El escape del coche es un componente clave para el correcto funcionamiento del motor, la reducción de contaminantes y el control del ruido. Aunque suele pasar inadvertido, su revisión periódica resulta fundamental para garantizar la seguridad, el rendimiento del motor y evitar averías costosas. Entre las señales de alerta más comunes destacan la pérdida de fuerza del motor, el aumento del consumo de combustible, la aparición de ruidos anómalos o golpes en la parte inferior, y la presencia de gases u olores extraños en el habitáculo.

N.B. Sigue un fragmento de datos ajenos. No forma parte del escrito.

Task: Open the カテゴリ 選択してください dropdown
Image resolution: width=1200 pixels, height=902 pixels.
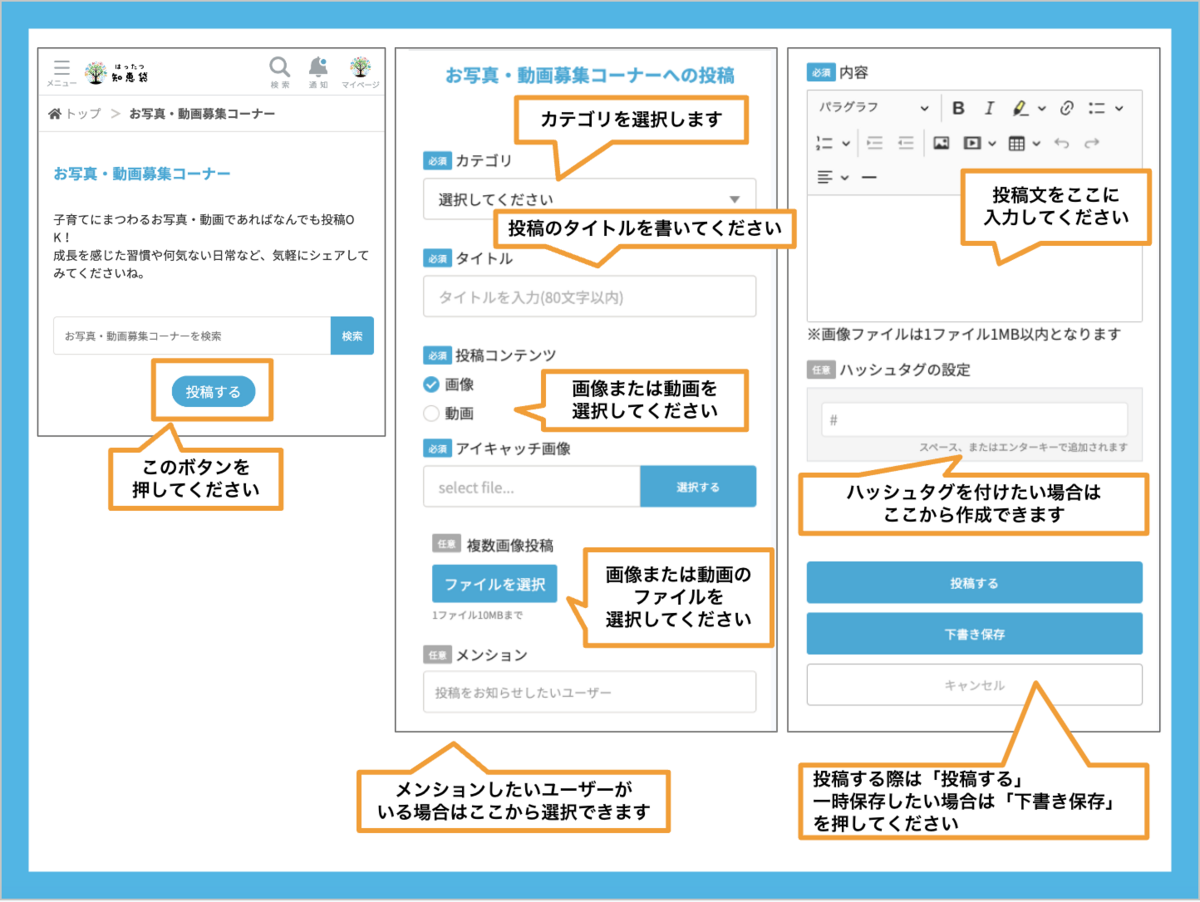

Las reparaciones leves pueden oscilar entre los 100 y los 250 euros, mientras que sustituir elementos complejos como el catalizador o el filtro de partículas puede elevar la factura entre los 800 y los 3.000 euros. Los daños en el sistema suelen deberse al uso prolongado, los cambios térmicos, la humedad, los impactos con baches o la exposición a agentes corrosivos. Además, el estado de los soportes de goma o silentblocks es vital; un soporte deteriorado puede provocar vibraciones y fisuras, aunque su sustitución preventiva apenas cuesta entre 4 y 12 euros por unidad.
Por todo ello, desde Euromaster se recomienda inspeccionar el sistema de escape de forma regular, cada 20.000 km o al menos una vez al año, acudiendo a talleres especializados para asegurar una correcta revisión y alargar la vida útil del vehículo.